Brian G. Ector: Let’s switch to the Eagle for a minute here. We talked about the refracs in the quarter. Eric, how were we looking to layer in capital on the refrac opportunities in the Eagle Ford, given the depth of the inventory there?
Eric Thomas Greager: Yes. So we are very excited about the refracs. The team has gone from proof of concept last year to 2 really strong successful refracs to follow up the successful proof of concept last year. So couldn’t be more excited. We’ve got 300 opportunities identified in our current base, and we intend to step up the pace of our refracs, bringing those into the program with greater frequency. So as it stands today, the way we see 2026 is somewhere in the 6 to 10 refracs range. And again, given the economic performance of these and the capital efficiency, we’re going to lean on that.
Brian G. Ector: Okay. Eric, on the nonoperating piece of our Eagle Ford asset, those — that program is now operated by Conoco. They’ve been operating the wells for about a year post their acquisition of Marathon. Can you speak to any changes in their process or approach with regard to the non-op asset? And our relationship with the operator?
Eric Thomas Greager: Yes, we’ve got a great relationship with Conoco. We had a great relationship with Marathon as a significant working interest partner in those Karnes mutual interest areas. We work closely with them. And across the organization, we get good information from them. They’re very thoughtful about how they develop. They’re very thoughtful about how they plan. They were thoughtful and diligent in their timing of providing us the 2025 program. They told us to use the one we had until we heard otherwise. They’ve delivered a new ’25 plan to us, and we’re satisfied with it. So we believe that we’ve got a strong relationship, and we believe that the development is going to continue moving forward, and we’re very comfortable with the plans that we’ve seen.

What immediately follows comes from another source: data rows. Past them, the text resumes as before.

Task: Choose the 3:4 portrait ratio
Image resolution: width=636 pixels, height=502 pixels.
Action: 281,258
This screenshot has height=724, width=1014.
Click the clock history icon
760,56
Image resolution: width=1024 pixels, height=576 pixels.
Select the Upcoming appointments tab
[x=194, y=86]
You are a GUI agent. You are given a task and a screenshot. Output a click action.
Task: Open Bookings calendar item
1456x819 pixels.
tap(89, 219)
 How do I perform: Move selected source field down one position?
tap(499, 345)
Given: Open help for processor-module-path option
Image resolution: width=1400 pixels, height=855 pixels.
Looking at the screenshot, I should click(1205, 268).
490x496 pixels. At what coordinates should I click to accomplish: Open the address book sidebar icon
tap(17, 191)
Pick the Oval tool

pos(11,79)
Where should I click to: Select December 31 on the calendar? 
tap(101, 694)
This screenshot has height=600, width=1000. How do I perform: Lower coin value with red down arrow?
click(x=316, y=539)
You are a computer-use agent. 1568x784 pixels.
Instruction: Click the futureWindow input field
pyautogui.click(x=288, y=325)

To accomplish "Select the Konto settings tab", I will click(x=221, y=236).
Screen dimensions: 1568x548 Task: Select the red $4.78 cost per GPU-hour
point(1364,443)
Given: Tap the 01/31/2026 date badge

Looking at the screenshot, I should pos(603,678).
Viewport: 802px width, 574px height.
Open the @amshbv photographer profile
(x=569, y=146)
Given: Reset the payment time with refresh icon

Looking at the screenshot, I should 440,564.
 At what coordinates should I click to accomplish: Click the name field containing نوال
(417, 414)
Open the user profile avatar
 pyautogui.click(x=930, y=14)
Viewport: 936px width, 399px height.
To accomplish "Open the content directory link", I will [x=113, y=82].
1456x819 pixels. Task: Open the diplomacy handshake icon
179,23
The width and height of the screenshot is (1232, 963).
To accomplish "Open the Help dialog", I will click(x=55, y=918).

Brian G. Ector: Okay. And I’ve got one more question asked today on the financial side. I’m going to bring Chad Kalmakoff into the conversation. Chad, how are we thinking about our hedging strategy going forward?
Chad L. Kalmakoff: Thanks, Brian. Yes, I don’t — our hedging strategy, I don’t think has changed. So we’re fairly hedged here in 2025. On the oil side, we’ve been targeting $60 floors and then selling calls on top of that to kind of fund the puts where we can. So generally speaking, we use it as a bit of an insurance product that $60 floor kind of base in the balance sheet and asset kind of where we start flowing back capital below that $60 floor level. So feeling good about where we have ’25. As we look into 2026, we’re lightly hedged at this point, but still looking at that same framework where we want to have a $60 a foot floor. Given where prices are today, the calls aren’t as high as they were at one time. But we started layering in a little bit here in Q1.
When prices kind of spiked, the backwardation of the curve has still been pretty strong. But we’re trying to layer in 60 by kind of low, mid-70s where we can get them, and we’ll continue to do that through the balance of this year and look to have 40% hedged by the end of this year as we walk into 2026.
Brian G. Ector: All right. Thanks, Chad. And that does wrap up today’s call and the Q&A portion. I’d like to thank everyone for joining us. Thanks again for your time today, and have a great day.
Operator: This brings to a close of today’s conference call. You may disconnect your lines. Thank you for participating, and have a pleasant day.